Nasdaq is the biggest tech-focused index in the world. It is home to leading companies like Apple, Microsoft, Facebook, and Amazon among others. This week, investors are focusing on the index as a number of large technology companies prepare to go public.
The first company to go public will be Lyft, which is a ride sharing company focused mostly in the United States and Canada. The seven-year old company will go public and seek a valuation of more than $20 billion. With the Fear of Missing Out (FOMO) expected, there is a likelihood that investors will rush in this company. In its filings to regulators, the company reported increased revenues, which reached more than $2.2 billion in 2018. This will come ahead of the planned Uber IPO, which is expected to be launched in April.
The second company to watch will be Pinterest. Pinterest is a social media and commerce company that enables the users to create visual boards. It was started in 2010 and will be seeking to raise millions of dollars at a valuation that exceeds more than $15 billion. The company makes money by advertisements and in 2018, it generated more than $755 million.
The third company traders will watch will be Uber, which is one of the largest privately-owned companies in the world.
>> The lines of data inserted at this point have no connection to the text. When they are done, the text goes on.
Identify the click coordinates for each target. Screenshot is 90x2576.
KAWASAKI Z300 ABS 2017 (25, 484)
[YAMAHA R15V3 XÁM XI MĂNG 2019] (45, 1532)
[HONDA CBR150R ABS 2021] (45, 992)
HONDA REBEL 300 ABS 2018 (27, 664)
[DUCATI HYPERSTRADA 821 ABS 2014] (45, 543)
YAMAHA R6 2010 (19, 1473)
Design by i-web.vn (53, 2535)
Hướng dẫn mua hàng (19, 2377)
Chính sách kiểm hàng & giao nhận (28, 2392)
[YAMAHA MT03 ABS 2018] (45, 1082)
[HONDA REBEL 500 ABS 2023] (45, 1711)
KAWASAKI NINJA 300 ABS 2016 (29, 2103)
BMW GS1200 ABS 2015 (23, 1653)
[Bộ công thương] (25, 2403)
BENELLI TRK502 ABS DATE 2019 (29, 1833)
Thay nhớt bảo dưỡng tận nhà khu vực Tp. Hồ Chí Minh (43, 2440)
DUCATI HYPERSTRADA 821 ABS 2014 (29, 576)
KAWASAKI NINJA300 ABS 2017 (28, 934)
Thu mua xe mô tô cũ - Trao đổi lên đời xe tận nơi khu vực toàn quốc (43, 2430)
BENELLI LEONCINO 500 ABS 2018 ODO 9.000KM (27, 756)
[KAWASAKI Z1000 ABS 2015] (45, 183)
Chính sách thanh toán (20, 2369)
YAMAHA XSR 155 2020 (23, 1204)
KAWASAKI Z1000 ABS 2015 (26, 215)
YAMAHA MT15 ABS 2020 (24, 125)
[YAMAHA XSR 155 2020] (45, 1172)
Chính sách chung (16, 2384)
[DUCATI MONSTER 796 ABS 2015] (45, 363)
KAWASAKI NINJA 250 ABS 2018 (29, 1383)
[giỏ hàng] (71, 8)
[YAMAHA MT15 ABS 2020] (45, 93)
The company makes money from the commissions it charges its riders, who operates their riders. In its recent funding, the company was valued at more than $130 billion, which is a major feat for a company that was started ten years ago.
Other companies that traders expect will go public this year will be Slack, Airbnb, Peloton, Cloudflare, Zoom, and Rubrik. All these companies are valued at more than a billion dollars.
Therefore, the Nasdaq index will be closely watched by traders. In recent days, the index has regained most of the losses suffered in December, when it declined to a bear market. In the past two days, the index has declined as investors started to worry about the yield curve. Yesterday, the index reached a low of $7292 before rising to $7377. The closing price is along the 42-day moving average and slightly above the 21-day moving averages. The RSI has moved from the oversold level to above 50. The index will likely continue to move higher as traders wait for the upcoming IPOs.